(Exercise task)
Rewrite all of the rows below, changing "sidebar" to "side panel" everywhere it occurs and leaving everything else the same.

Source rows

** Start **

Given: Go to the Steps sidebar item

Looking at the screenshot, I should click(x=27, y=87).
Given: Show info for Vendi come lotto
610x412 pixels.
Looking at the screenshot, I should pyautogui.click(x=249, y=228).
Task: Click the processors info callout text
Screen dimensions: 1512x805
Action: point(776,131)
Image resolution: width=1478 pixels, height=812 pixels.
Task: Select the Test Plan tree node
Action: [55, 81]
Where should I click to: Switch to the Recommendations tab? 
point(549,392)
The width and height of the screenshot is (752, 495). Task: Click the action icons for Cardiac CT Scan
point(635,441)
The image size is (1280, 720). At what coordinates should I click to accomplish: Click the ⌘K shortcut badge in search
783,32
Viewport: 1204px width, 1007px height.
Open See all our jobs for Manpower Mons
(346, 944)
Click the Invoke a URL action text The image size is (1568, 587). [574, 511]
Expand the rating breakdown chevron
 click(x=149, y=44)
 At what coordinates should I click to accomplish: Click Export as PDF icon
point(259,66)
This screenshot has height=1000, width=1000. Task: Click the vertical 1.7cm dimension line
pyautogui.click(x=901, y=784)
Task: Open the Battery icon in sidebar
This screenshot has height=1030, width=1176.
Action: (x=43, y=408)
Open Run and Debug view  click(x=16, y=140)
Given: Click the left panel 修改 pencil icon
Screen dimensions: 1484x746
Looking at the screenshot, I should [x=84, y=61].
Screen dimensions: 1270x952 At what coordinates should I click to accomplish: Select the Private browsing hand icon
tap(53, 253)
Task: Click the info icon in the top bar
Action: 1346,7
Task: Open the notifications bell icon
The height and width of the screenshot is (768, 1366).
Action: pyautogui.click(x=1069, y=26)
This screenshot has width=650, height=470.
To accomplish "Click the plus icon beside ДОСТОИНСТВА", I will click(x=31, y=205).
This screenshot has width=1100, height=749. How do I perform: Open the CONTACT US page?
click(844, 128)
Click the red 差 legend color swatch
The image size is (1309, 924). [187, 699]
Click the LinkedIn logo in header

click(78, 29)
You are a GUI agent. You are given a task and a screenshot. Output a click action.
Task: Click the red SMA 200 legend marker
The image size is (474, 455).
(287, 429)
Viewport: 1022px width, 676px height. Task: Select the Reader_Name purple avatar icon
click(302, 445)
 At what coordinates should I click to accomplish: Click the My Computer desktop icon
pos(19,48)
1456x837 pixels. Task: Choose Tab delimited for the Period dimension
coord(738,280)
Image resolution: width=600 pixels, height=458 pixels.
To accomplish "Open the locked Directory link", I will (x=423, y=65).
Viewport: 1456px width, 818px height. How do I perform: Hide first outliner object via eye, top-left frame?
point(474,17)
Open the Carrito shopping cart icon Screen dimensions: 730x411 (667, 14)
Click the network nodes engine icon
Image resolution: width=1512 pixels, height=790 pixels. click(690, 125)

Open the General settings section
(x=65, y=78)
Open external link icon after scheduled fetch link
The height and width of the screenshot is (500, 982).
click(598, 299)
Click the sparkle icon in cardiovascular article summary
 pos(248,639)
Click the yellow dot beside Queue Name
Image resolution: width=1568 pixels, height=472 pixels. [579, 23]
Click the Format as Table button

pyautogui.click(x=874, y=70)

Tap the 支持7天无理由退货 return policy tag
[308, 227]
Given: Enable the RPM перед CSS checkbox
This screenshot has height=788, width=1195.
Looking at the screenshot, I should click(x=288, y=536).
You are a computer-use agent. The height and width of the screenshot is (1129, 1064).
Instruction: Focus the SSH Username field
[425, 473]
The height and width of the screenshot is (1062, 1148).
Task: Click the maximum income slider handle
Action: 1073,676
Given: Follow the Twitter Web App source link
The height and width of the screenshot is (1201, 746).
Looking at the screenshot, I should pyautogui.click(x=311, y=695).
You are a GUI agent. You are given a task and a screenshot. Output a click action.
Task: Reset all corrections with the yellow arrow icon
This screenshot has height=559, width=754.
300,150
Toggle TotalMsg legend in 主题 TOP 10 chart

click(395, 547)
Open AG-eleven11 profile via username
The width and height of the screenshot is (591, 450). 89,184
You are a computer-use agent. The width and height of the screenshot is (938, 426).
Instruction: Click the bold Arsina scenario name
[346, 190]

** End **

(Answer for this exercise)
Given: Go to the Steps side panel item

Looking at the screenshot, I should click(x=27, y=87).
Given: Show info for Vendi come lotto
610x412 pixels.
Looking at the screenshot, I should pyautogui.click(x=249, y=228).
Task: Click the processors info callout text
Screen dimensions: 1512x805
Action: point(776,131)
Image resolution: width=1478 pixels, height=812 pixels.
Task: Select the Test Plan tree node
Action: [55, 81]
Where should I click to: Switch to the Recommendations tab? 
point(549,392)
The width and height of the screenshot is (752, 495). Task: Click the action icons for Cardiac CT Scan
point(635,441)
The image size is (1280, 720). At what coordinates should I click to accomplish: Click the ⌘K shortcut badge in search
783,32
Viewport: 1204px width, 1007px height.
Open See all our jobs for Manpower Mons
(346, 944)
Click the Invoke a URL action text The image size is (1568, 587). [574, 511]
Expand the rating breakdown chevron
 click(x=149, y=44)
 At what coordinates should I click to accomplish: Click Export as PDF icon
point(259,66)
This screenshot has height=1000, width=1000. Task: Click the vertical 1.7cm dimension line
pyautogui.click(x=901, y=784)
Task: Open the Battery icon in side panel
This screenshot has height=1030, width=1176.
Action: (x=43, y=408)
Open Run and Debug view  click(x=16, y=140)
Given: Click the left panel 修改 pencil icon
Screen dimensions: 1484x746
Looking at the screenshot, I should [x=84, y=61].
Screen dimensions: 1270x952 At what coordinates should I click to accomplish: Select the Private browsing hand icon
tap(53, 253)
Task: Click the info icon in the top bar
Action: 1346,7
Task: Open the notifications bell icon
The height and width of the screenshot is (768, 1366).
Action: pyautogui.click(x=1069, y=26)
This screenshot has width=650, height=470.
To accomplish "Click the plus icon beside ДОСТОИНСТВА", I will click(x=31, y=205).
This screenshot has width=1100, height=749. How do I perform: Open the CONTACT US page?
click(844, 128)
Click the red 差 legend color swatch
The image size is (1309, 924). [187, 699]
Click the LinkedIn logo in header

click(78, 29)
You are a GUI agent. You are given a task and a screenshot. Output a click action.
Task: Click the red SMA 200 legend marker
The image size is (474, 455).
(287, 429)
Viewport: 1022px width, 676px height. Task: Select the Reader_Name purple avatar icon
click(302, 445)
 At what coordinates should I click to accomplish: Click the My Computer desktop icon
pos(19,48)
1456x837 pixels. Task: Choose Tab delimited for the Period dimension
coord(738,280)
Image resolution: width=600 pixels, height=458 pixels.
To accomplish "Open the locked Directory link", I will (x=423, y=65).
Viewport: 1456px width, 818px height. How do I perform: Hide first outliner object via eye, top-left frame?
point(474,17)
Open the Carrito shopping cart icon Screen dimensions: 730x411 (667, 14)
Click the network nodes engine icon
Image resolution: width=1512 pixels, height=790 pixels. click(690, 125)

Open the General settings section
(x=65, y=78)
Open external link icon after scheduled fetch link
The height and width of the screenshot is (500, 982).
click(598, 299)
Click the sparkle icon in cardiovascular article summary
 pos(248,639)
Click the yellow dot beside Queue Name
Image resolution: width=1568 pixels, height=472 pixels. [579, 23]
Click the Format as Table button

pyautogui.click(x=874, y=70)

Tap the 支持7天无理由退货 return policy tag
[308, 227]
Given: Enable the RPM перед CSS checkbox
This screenshot has height=788, width=1195.
Looking at the screenshot, I should click(x=288, y=536).
You are a computer-use agent. The height and width of the screenshot is (1129, 1064).
Instruction: Focus the SSH Username field
[425, 473]
The height and width of the screenshot is (1062, 1148).
Task: Click the maximum income slider handle
Action: 1073,676
Given: Follow the Twitter Web App source link
The height and width of the screenshot is (1201, 746).
Looking at the screenshot, I should pyautogui.click(x=311, y=695).
You are a GUI agent. You are given a task and a screenshot. Output a click action.
Task: Reset all corrections with the yellow arrow icon
This screenshot has height=559, width=754.
300,150
Toggle TotalMsg legend in 主题 TOP 10 chart

click(395, 547)
Open AG-eleven11 profile via username
The width and height of the screenshot is (591, 450). 89,184
You are a computer-use agent. The width and height of the screenshot is (938, 426).
Instruction: Click the bold Arsina scenario name
[346, 190]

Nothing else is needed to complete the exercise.